▶ _THE DATA_:
• • • •

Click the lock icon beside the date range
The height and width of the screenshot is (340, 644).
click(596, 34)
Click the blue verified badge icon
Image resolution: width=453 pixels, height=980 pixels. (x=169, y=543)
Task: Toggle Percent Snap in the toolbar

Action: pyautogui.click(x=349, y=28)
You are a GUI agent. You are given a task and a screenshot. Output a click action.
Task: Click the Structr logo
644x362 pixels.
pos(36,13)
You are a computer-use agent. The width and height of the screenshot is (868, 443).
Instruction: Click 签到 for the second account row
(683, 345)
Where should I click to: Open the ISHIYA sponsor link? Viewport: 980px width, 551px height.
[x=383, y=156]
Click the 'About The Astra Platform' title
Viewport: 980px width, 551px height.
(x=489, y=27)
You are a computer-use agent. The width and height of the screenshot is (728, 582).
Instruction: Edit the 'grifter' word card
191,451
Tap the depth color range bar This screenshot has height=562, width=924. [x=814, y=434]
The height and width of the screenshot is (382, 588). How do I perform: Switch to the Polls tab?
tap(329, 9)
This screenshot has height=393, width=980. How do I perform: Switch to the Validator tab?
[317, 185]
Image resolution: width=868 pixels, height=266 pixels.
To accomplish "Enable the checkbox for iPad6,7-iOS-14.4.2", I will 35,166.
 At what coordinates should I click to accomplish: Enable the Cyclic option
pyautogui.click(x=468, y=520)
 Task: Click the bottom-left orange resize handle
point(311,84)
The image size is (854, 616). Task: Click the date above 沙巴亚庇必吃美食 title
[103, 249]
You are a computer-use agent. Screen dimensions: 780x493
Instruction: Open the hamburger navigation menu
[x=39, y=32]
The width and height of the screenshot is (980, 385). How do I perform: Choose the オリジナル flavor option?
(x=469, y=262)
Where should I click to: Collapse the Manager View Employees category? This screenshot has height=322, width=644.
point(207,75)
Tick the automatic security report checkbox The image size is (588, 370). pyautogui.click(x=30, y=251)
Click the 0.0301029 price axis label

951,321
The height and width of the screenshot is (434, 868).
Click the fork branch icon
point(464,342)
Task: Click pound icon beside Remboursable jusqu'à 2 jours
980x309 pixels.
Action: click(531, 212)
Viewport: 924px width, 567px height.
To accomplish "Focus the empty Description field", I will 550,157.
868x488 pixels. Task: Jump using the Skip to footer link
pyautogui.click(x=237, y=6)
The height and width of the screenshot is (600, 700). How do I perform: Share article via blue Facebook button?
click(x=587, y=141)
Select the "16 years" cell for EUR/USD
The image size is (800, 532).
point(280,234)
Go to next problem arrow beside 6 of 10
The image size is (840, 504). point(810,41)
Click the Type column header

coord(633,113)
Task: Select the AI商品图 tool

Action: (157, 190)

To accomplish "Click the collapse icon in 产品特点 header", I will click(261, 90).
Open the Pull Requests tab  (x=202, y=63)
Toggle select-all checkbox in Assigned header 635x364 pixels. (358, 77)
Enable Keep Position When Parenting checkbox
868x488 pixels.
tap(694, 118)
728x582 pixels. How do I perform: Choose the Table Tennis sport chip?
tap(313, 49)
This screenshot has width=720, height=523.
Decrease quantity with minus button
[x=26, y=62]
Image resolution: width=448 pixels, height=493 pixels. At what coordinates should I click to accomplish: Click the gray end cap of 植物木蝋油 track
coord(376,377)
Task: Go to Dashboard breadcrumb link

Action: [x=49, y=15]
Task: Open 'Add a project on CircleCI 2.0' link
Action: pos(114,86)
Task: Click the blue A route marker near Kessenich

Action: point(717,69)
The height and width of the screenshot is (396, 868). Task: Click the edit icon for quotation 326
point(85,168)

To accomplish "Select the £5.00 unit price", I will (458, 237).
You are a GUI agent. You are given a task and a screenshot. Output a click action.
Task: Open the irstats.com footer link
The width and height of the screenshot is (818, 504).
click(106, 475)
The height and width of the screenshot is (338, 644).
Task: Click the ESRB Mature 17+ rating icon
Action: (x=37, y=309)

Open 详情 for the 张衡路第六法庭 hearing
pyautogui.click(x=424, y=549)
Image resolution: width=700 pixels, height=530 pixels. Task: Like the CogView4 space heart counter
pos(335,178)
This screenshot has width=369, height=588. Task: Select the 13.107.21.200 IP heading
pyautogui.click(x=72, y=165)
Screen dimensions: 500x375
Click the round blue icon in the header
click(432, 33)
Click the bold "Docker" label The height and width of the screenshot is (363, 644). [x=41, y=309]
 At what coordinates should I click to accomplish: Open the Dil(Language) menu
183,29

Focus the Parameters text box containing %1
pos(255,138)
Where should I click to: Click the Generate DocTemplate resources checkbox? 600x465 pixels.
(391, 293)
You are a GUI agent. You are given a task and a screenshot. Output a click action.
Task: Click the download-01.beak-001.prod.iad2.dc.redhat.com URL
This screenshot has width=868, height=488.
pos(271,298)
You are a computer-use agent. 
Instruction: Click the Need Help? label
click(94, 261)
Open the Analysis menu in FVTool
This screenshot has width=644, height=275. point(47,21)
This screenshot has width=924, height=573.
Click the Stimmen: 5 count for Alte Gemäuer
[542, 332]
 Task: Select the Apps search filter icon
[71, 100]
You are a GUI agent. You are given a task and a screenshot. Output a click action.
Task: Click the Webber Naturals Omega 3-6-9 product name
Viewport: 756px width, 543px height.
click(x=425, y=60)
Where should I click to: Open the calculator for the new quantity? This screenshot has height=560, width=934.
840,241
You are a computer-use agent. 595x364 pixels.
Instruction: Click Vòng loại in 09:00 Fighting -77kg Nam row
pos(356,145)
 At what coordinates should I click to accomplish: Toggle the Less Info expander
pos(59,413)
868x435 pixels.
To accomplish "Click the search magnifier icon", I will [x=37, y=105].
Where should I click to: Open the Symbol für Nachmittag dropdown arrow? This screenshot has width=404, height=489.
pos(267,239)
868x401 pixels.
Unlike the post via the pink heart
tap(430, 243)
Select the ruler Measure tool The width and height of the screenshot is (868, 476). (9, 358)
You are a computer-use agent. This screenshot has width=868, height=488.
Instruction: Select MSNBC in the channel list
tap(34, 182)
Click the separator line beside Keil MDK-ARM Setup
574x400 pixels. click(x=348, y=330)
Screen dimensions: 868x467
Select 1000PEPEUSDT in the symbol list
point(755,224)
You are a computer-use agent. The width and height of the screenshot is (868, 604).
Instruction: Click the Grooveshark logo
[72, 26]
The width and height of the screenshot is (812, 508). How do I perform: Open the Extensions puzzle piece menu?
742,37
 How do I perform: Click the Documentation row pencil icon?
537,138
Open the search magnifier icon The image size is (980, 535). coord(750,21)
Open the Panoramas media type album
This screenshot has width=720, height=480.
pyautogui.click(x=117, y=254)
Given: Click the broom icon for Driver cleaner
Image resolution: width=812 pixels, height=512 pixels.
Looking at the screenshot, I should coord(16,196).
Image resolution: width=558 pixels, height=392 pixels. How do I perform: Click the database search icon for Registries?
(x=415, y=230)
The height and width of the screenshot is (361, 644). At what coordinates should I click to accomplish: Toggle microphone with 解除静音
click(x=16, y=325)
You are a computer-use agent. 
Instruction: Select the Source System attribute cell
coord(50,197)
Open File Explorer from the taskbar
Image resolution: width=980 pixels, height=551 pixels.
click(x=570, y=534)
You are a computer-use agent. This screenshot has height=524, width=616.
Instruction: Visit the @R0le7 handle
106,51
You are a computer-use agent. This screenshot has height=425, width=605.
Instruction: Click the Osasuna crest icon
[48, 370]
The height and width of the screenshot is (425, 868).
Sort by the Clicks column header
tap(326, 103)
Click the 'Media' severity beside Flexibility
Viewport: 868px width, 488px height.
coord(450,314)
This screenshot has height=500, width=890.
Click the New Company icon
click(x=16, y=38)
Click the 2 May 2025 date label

• • • •

▶ _TASK TO CARRY OUT_: In the listing above, which lines include the string "dimensions"? Return every one of them.

▶ _WRITTEN ANSWER_:
You are a computer-use agent. Screen dimensions: 780x493
Screen dimensions: 500x375
Screen dimensions: 868x467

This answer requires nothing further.